Source excerpt:
###

Get thee to a cooking class


Back at the end of August my wife and I managed to get a night out away from the kids to celebrate our anniversary. We chose to try out a new gastropub in Charlotte called The Liberty.

We read a solid review of the place in the Charlotte Observer and combed through its menu online plotting out our gastronomical feast in advance. Their menu features a number of “small plates” that are excellent for sharing and we planned to order several of them to sample diversity of their menu. The calamari was one of the best I’ve ever had and while the flavors in their pork belly sliders had so many moving parts it just worked.

One thing we noticed was that they held cooking classes once a month and as we were leaving I made a reservation to attend their “Love the Pig” class that was held this past Saturday. As I left the house to head out for class my wife joked that I should bring my knives with me.

Thankfully, I didn’t.

As I entered the restaurant I scanned the bar area that I was being directed towards and noticed a large group of people. There was a large table in the center of the room with mis en place ready and immediately I knew that something wasn’t right.

I stood there frozen wondering how they were going to accommodate all these people in the restaurant’s kitchen. Then there was the painful realization that it wasn’t going to be a hands on cooing class, but rather a local, more intimate version of watching the Food Network.

As I sheepishly wandered the room looking for an empty seat, I found a group of people kind enough to let me join their table. The pangs of guilt at being there without my wife began to wash over me and I fired off a text message to her apologizing my ignorance in advance for the experience I was about to have alone.

Over the next three and a half hours I had a front row seat to watch Chef Tom Condron do what he does best – create beautiful dishes using simple ingredients and inexpensive cuts of meat. We had the opportunity to sample a soup, two entree dishes and a dessert that, yes, featured pork and that were all paired with a wine chosen for that day’s menu.

###

Information supplied:
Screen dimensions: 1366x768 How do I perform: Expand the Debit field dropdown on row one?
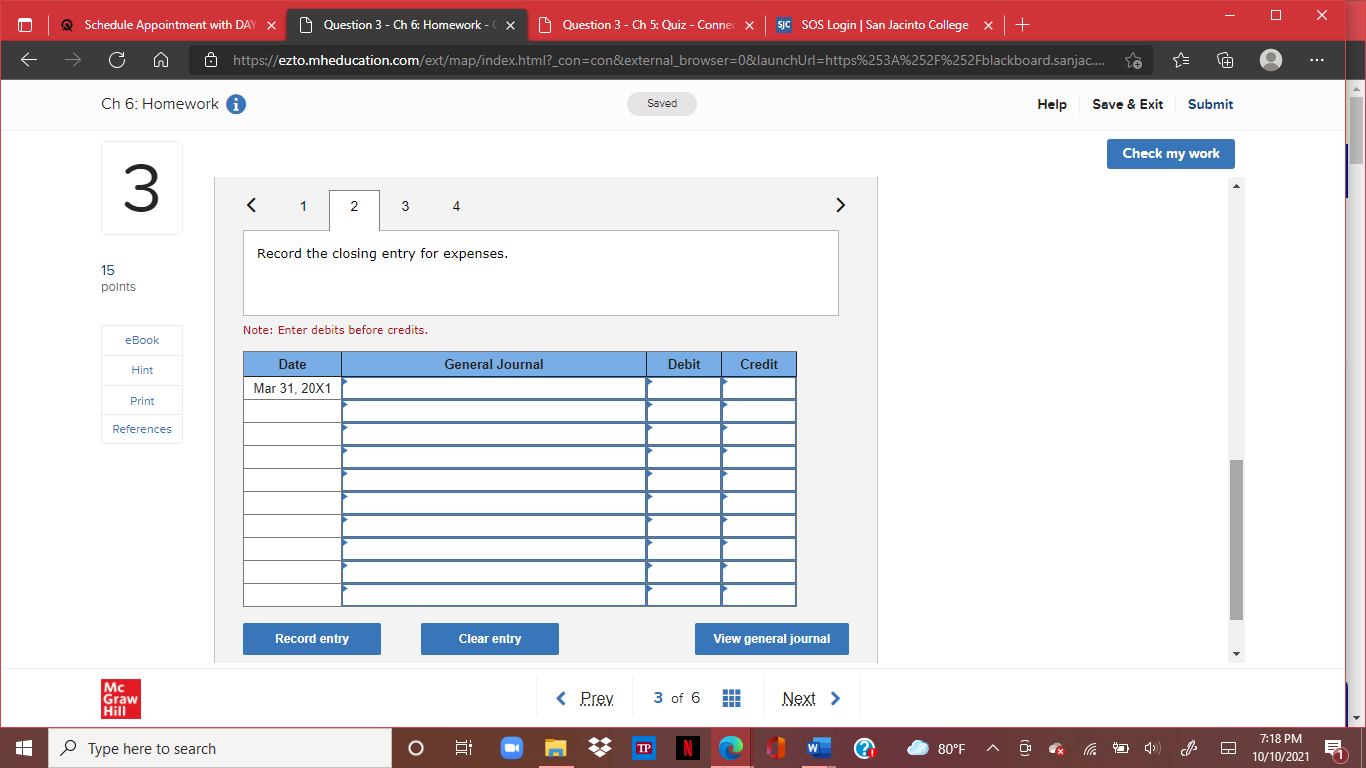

###

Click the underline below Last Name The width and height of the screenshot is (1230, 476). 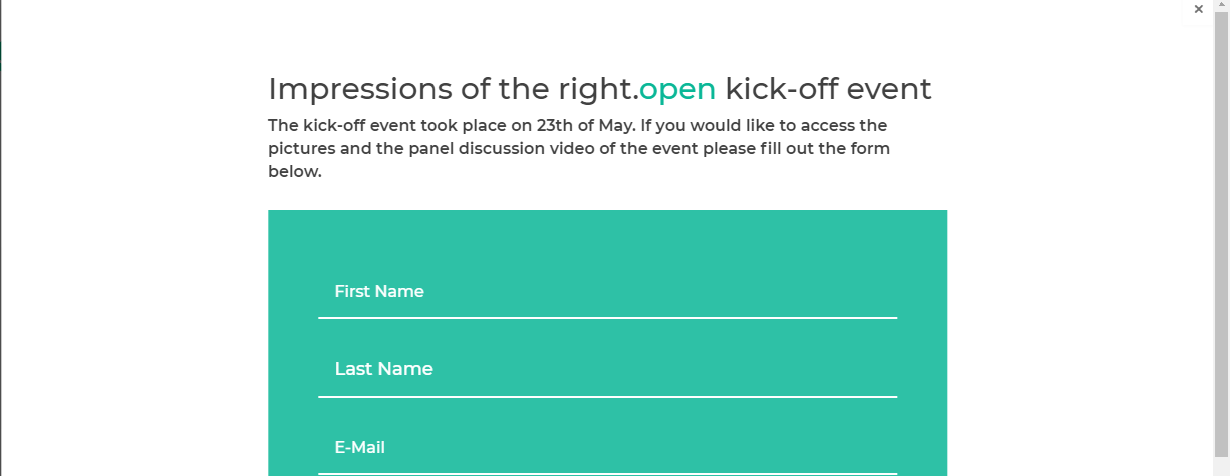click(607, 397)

###

Problem requirements: Transcribe the passage of the cooking class post that starts with "Thankfully, I didn’t." and goes on through "something wasn’t right.".

Written response:
Thankfully, I didn’t.

As I entered the restaurant I scanned the bar area that I was being directed towards and noticed a large group of people. There was a large table in the center of the room with mis en place ready and immediately I knew that something wasn’t right.